Merthiolate was effectively banned as an over-the-counter antiseptic in the United States in 1998, when the FDA ruled that its active ingredient, thimerosal, was not “generally recognized as safe and effective” for topical use. The core issue was mercury: thimerosal is approximately 50% mercury by weight, and regulators concluded there wasn’t sufficient evidence that the benefits of putting a mercury compound on cuts and scrapes outweighed the risks.
What Merthiolate Actually Was
Merthiolate was a brand name for thimerosal, an organic mercury compound patented by Eli Lilly and Company in 1928. The company had funded its development at the University of Chicago, and early lab testing showed it was 40 to 50 times more effective than phenol (the standard disinfectant of the era) against Staphylococcus aureus, a common cause of skin infections. Those results made it a commercial hit. By 1938, Eli Lilly’s assistant director of research listed Merthiolate alongside insulin as one of the five most important drugs the company had ever developed.
For decades, the bright red tincture was a medicine cabinet staple. Parents dabbed it on scraped knees and minor cuts, and it burned like fire, which many people took as proof it was working. What most users didn’t realize was that the sting came from a solution that was roughly half mercury by weight. When the body absorbs thimerosal, it breaks down into ethylmercury and a compound called thiosalicylate.
Why the FDA Pulled It
The road to removal was long. In 1982, an FDA advisory panel reviewed all mercury-containing compounds sold as over-the-counter topical antiseptics and placed every single one of them, including thimerosal, into “Category II.” That designation meant the panel found them not safe, not effective, or both for their intended use. The FDA then proposed removing these ingredients from the approved list and opened a public comment period.
Over the next 16 years, no manufacturer submitted new data to challenge that finding. No substantive comments in opposition were filed. So on April 22, 1998, the FDA published a final rule confirming that thimerosal and other mercury-based antiseptics could no longer be marketed as over-the-counter drugs. The rule took effect on October 19, 1998.
The reasoning was straightforward. Mercury is a known toxin, and the evidence simply didn’t support rubbing it into open wounds for minor first aid when safer alternatives existed. It wasn’t that a single application of Merthiolate would poison someone. The concern was that there was no good reason to keep exposing people to mercury when antiseptics without it worked just as well.
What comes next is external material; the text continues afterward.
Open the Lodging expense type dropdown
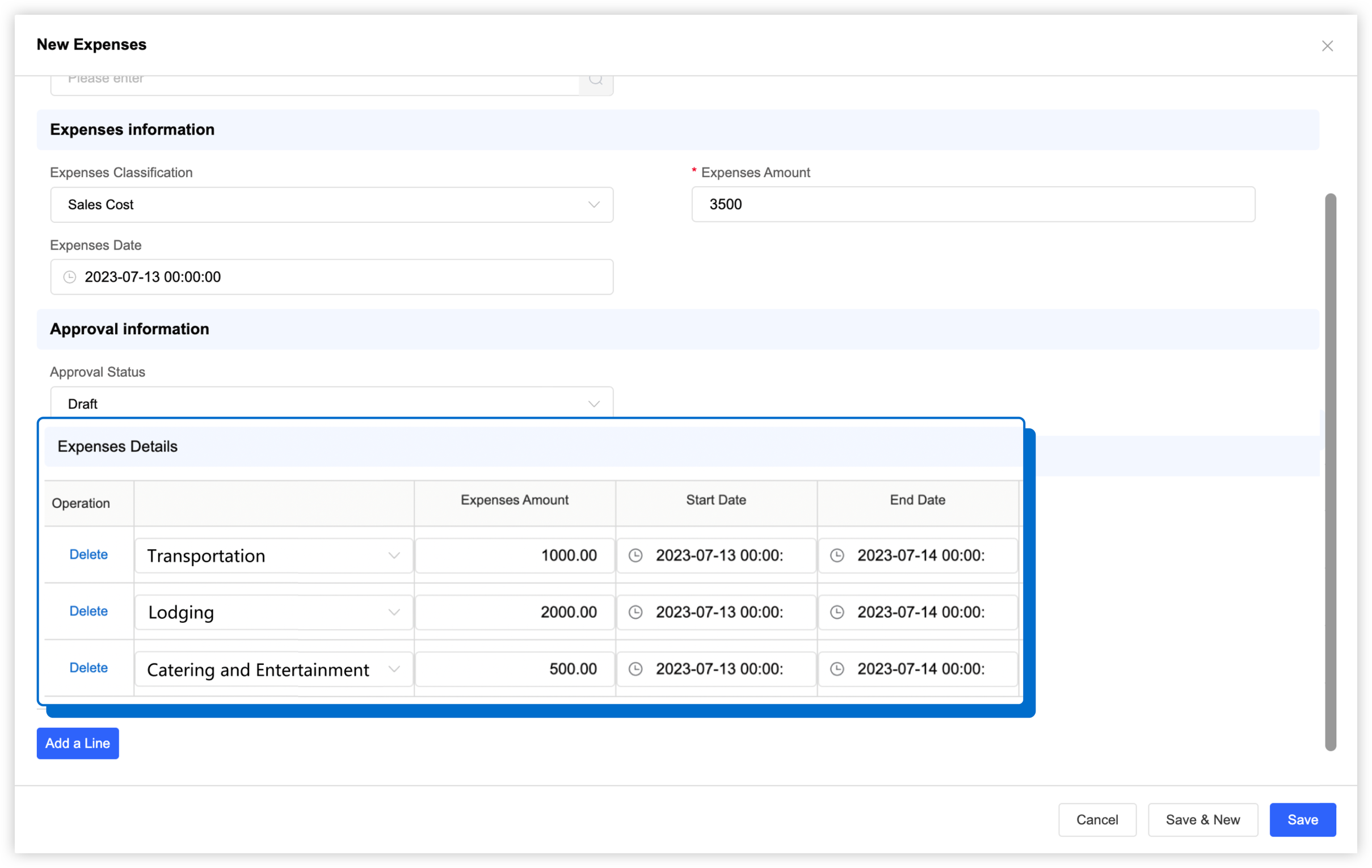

Merthiolate vs. Mercurochrome
People often confuse Merthiolate with Mercurochrome, another red antiseptic from the same era. They were different chemicals, but they shared the same fate. Mercurochrome (merbromin) also contained mercury and was also classified as not generally recognized as safe and effective. Both disappeared from American drugstore shelves around the same time and for the same reason.
The Vaccine Connection
The 1998 ban applied only to topical antiseptics you could buy over the counter. Thimerosal had a separate, longer history as a preservative in vaccines, where it served a different purpose: preventing bacterial contamination in multi-dose vials. That use followed a different regulatory path. In 1999, public health agencies recommended removing thimerosal from routine childhood vaccines as a precautionary measure, and manufacturers largely completed the switch by the summer of 2001. Today, thimerosal remains in some multi-dose flu vaccines but has been removed from all other routine childhood immunizations in the U.S.
Large-scale studies have not found a link between thimerosal in vaccines and autism or other developmental problems. The precautionary removal was driven by a desire to reduce overall mercury exposure in infants, not by evidence of harm at the doses used in vaccines. This is a separate question from whether you should rub a mercury solution onto a cut, which is what the 1998 ban addressed.
What the Brand Sells Now
The Merthiolate name didn’t disappear entirely. Products still sold under the Merthiolate label use benzalkonium chloride (at 0.13%) as their active ingredient, a common antimicrobial found in many modern first aid products. There is no mercury in today’s Merthiolate. If you remember the old red-staining, stinging liquid from childhood, that formula is gone. The current product shares only the name.
For minor cuts and scrapes, plain soap and water followed by a basic antibiotic ointment is what most medical guidelines now recommend. The era of mercury-based antiseptics ended not with a dramatic safety crisis but with a quiet regulatory conclusion: they simply weren’t worth the risk when better options existed.